(1) In the nineteenth century, reformers wanted to persuade Americans to adopt more godly personal habits. (2) They set up associations to battle profanity and Sabbath breaking, to place a Bible in every American home, and to provide religious education for the children of the poor. (3) And beginning early in the 1800s, an extensive moral reform campaign was conducted against liquor.

(4) At the start of the century, heavy drinking was an integral part of American life. (5) Many people believed that downing a glass of whiskey before breakfast was healthful. (6) Instead of taking coffee breaks, people took a dram of liquor at eleven and again at four o’clock as well as drinks after meals “to aid digestion” and a nightcap before going to sleep. (7) Campaigning politicians offered voters generous amounts of liquor during campaigns and as rewards for “voting right” on Election Day. (8) On the frontier, one evangelist noted, “A house could not be raised, a field of wheat cut down, nor could there be a log rolling, a husking, a quilting, a wedding, or a funeral without the aid of alcohol.”

(9) By 1820 the typical adult American consumed more than 7 gallons of absolute alcohol a year (compared with 2.6 gallons today). (10) Consumption had risen markedly in two decades, fueled by the growing amounts of corn distilled by farmers into cheap whiskey, which could be transported more easily than bulk corn. (11) In the 1820s, a gallon of whiskey cost just a quarter.
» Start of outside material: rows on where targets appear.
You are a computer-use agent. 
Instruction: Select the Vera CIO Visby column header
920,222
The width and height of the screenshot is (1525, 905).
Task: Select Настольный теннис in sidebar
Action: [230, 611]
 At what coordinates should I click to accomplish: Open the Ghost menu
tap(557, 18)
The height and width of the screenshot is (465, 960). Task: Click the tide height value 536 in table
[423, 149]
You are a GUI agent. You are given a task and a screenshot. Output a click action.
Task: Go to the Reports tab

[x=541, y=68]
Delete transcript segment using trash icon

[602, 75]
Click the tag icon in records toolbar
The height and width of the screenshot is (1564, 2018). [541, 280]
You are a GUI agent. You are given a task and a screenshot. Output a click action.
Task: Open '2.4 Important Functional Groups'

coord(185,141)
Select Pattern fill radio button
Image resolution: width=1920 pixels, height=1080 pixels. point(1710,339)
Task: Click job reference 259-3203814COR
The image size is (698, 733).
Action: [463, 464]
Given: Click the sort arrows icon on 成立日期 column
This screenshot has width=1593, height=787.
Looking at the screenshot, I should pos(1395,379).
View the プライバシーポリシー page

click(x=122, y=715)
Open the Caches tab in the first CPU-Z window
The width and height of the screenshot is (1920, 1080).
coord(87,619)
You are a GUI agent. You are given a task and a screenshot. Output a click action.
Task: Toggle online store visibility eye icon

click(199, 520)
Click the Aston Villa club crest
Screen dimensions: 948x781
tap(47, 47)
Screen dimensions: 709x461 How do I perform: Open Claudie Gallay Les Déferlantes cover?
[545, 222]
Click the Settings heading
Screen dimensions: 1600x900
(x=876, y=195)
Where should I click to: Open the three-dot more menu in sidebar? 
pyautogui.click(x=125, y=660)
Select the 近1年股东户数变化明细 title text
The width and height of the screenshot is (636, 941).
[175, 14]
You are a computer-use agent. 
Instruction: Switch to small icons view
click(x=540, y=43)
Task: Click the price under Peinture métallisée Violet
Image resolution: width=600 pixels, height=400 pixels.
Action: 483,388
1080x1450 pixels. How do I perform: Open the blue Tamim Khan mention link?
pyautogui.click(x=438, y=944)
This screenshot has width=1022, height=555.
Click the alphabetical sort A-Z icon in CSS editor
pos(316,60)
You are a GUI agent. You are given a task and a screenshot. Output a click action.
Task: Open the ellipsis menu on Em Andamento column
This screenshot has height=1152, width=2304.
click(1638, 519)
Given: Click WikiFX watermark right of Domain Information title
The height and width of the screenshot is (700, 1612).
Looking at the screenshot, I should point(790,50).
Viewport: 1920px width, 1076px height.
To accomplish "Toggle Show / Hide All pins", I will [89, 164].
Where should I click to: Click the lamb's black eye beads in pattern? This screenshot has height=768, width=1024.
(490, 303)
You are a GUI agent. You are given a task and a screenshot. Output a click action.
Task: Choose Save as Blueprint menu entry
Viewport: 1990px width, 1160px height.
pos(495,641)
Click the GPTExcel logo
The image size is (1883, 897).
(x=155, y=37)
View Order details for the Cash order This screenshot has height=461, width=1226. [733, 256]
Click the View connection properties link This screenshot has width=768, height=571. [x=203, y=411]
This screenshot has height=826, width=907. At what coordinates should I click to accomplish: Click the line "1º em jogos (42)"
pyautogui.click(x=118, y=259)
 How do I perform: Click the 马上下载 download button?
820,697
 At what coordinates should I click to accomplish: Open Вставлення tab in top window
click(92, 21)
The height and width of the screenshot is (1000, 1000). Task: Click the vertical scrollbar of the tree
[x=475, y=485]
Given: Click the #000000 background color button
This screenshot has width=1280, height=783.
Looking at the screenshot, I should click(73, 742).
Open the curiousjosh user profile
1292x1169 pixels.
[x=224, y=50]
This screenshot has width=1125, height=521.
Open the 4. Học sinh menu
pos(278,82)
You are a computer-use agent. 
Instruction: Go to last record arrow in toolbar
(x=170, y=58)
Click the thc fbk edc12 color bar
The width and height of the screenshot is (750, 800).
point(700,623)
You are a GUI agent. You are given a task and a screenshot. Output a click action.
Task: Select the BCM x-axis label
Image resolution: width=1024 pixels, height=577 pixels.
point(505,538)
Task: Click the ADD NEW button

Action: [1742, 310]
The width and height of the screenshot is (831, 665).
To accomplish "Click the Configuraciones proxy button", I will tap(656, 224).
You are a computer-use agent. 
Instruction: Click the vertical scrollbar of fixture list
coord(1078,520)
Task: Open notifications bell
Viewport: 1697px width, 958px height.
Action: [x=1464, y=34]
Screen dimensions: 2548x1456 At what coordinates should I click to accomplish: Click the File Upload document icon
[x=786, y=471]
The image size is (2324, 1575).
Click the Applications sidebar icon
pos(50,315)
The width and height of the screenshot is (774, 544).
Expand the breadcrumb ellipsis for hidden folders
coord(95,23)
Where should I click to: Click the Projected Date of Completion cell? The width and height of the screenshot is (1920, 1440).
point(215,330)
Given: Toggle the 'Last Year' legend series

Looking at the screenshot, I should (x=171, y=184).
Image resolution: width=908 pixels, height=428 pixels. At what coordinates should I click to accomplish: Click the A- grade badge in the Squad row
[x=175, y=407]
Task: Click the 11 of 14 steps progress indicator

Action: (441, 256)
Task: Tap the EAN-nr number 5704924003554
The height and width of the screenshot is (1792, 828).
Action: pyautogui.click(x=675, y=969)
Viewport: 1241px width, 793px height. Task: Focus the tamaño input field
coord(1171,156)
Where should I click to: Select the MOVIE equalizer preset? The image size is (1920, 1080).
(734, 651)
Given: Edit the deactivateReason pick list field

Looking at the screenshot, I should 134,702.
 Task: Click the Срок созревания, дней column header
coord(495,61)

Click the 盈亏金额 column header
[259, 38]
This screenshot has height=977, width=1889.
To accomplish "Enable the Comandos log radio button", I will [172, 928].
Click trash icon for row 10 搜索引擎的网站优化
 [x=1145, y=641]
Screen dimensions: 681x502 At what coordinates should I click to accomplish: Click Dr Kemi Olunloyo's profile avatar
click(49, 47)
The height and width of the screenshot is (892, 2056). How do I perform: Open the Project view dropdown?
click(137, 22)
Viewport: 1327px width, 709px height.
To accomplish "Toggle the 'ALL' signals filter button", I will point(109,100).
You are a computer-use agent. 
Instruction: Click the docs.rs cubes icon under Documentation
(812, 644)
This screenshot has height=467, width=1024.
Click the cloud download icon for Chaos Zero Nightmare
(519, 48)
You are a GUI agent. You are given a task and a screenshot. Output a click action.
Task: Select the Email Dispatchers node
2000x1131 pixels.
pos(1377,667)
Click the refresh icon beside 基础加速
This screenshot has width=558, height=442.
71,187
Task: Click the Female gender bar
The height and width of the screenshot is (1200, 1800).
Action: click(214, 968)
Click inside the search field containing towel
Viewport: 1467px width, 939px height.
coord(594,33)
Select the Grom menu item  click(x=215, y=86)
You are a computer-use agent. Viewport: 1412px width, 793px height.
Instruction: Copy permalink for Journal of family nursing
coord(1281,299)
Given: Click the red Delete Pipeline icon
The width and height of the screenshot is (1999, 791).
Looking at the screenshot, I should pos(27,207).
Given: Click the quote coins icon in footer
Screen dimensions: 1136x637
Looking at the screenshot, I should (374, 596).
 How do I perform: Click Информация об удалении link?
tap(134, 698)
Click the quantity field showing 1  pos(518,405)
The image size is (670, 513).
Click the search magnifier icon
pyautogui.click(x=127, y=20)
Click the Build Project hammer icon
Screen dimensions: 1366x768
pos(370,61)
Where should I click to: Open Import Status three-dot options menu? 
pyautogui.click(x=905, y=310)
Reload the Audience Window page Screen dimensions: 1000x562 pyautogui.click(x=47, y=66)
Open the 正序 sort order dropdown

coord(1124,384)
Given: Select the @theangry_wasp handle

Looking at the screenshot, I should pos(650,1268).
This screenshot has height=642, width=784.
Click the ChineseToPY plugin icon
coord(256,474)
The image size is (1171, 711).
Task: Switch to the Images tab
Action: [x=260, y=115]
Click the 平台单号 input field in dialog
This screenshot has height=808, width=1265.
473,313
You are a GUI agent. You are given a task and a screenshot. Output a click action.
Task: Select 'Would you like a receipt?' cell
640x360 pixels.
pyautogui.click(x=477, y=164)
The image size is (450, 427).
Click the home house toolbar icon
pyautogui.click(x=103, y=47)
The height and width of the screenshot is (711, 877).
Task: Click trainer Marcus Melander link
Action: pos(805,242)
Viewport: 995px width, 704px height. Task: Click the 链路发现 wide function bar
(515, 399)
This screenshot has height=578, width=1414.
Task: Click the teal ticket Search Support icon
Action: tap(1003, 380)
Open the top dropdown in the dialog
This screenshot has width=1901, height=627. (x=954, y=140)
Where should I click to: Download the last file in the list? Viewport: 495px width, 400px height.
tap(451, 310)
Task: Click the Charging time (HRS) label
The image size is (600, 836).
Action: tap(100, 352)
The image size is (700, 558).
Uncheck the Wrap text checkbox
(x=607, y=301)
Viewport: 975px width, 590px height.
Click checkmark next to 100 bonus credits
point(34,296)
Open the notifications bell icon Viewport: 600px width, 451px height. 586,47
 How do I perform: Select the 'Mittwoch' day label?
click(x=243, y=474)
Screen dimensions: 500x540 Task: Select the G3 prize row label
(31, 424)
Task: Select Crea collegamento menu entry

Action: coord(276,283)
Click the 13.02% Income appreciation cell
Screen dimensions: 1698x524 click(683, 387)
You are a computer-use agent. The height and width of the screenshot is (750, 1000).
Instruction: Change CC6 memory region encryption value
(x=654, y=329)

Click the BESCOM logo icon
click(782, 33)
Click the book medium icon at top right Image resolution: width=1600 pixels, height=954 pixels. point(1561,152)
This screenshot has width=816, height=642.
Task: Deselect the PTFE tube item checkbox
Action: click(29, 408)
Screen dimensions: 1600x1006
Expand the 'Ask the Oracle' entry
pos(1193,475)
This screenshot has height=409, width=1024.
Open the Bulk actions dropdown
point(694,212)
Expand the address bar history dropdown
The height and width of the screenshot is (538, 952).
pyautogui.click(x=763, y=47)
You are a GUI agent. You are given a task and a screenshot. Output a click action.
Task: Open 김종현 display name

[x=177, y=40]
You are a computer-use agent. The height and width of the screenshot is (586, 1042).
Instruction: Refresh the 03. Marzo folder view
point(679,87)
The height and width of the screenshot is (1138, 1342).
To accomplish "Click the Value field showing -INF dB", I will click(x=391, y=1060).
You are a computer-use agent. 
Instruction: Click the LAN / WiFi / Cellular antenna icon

(12) In their campaign, reformers identified liquor as the cause of a wide range of social, family, and personal problems. (13) Alcohol was blamed for the abuse of wives and children and the squandering of family resources. (14) Many businesspeople linked drinking with crime, poverty, and inefficient and unproductive employees.

(15) The stage was clearly set for the appearance of an organized movement against liquor. (16) In 1826 the nation’s first formal national temperance organization was born: the American Society for the Promotion of Temperance. (17) Led by socially prominent clergy and laypeople, the new organization called for total abstinence from distilled liquor. (18) Within three years, 222 state and local anti-liquor groups were laboring to spread this message.

(19) By 1835, membership in temperance organizations had climbed to 1.5 million, and an estimated 2 million Americans had taken the “pledge” to abstain from hard liquor. (20) Reformers helped reduce annual per capita consumption of alcohol from seven gallons in 1830 to just three gallons a decade later, forcing four thousand distilleries to close. (21) Fewer employers provided workers with eleven o’clock or four o’clock drams, and some businesses began to fire employees who drank on the job.